Black Harvest’s strong local selection points to Chicago as African American production center

The 11th Black Harvest International Festival of Film and Video is not only the biggest it’s ever been?it also showcases its strongest-ever crop of local productions, spotlighting Chicago’s growing position as a center for African American independent film.

“In the last two years we’ve seen a remarkable, really dramatic increase in the number of films by local African American filmmakers,” said Gene Siskel Film Center program director Barbara Scharres, founder and programmer of the festival.
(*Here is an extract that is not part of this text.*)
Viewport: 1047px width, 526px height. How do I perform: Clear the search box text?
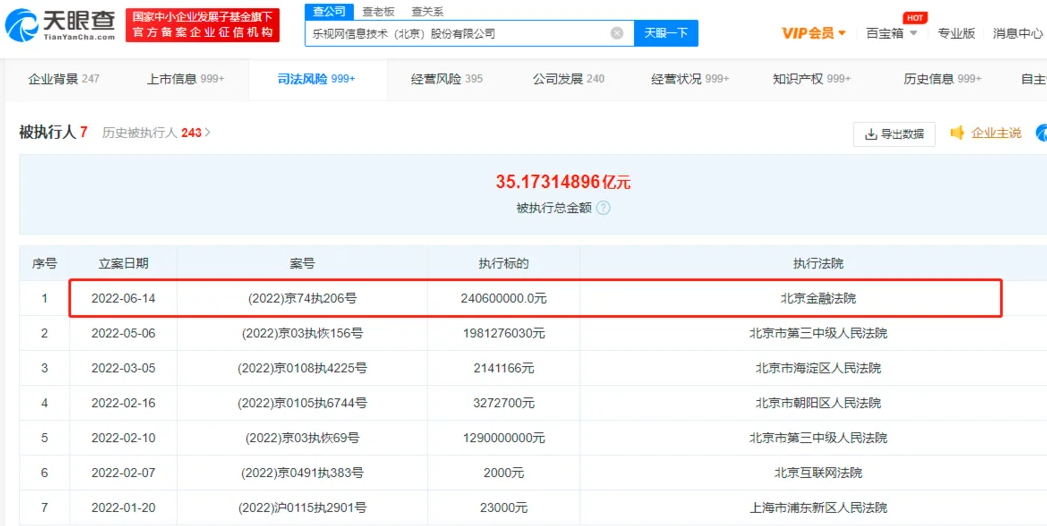pyautogui.click(x=617, y=33)
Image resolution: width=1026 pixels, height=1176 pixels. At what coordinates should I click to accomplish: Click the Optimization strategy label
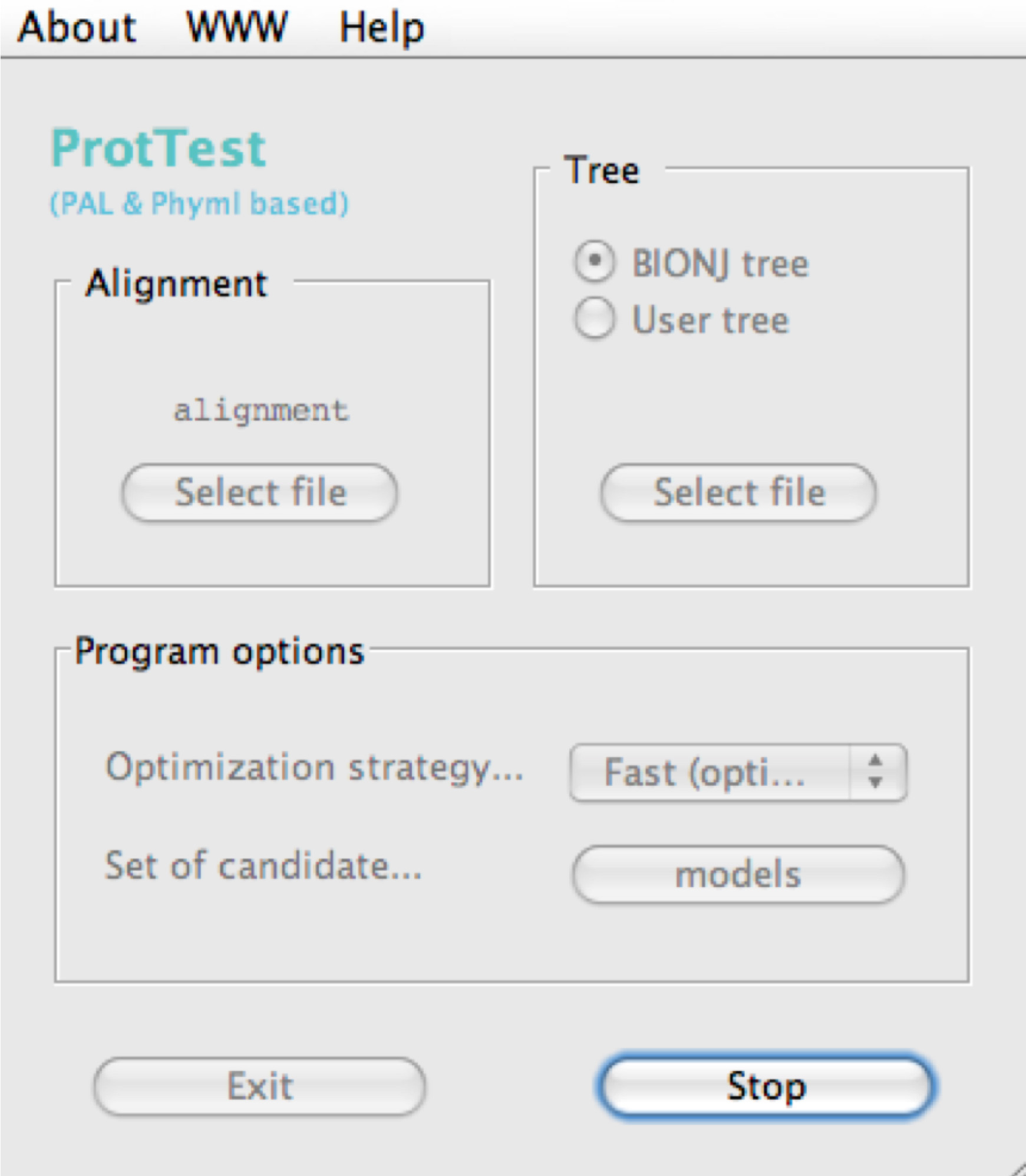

Black Harvest runs Aug. 4-25 at the Film Center, screening 35 pictures by filmmakers of African descent.

Eldridge Valentine’s single-father feature “Caged” and Mike Merrill’s sex-abuse survivor feature “Comatose” are return engagements for both directors, whose “Player in Training” and “Even Trade,” respectively, screened in last year’s Black Harvest.

“I think that’s a wonderful development, because it shows that people are establishing careers as independents and staying here in Chicago,” Scharres said.

“These directors are building their own group of actors and technicians that they’re working with regularly,” she continued. “I think we have a real movement in the making here, that we’re going to see further developments from in the next few years.”

Also made here was Deri Tyton’s “Toot’s and Blow’s,” a romance between a drug dealer and a spoken-word poet. Chicagoan Joe English produced Michael Phillip Edwards’ Jamaican feature “Runt.”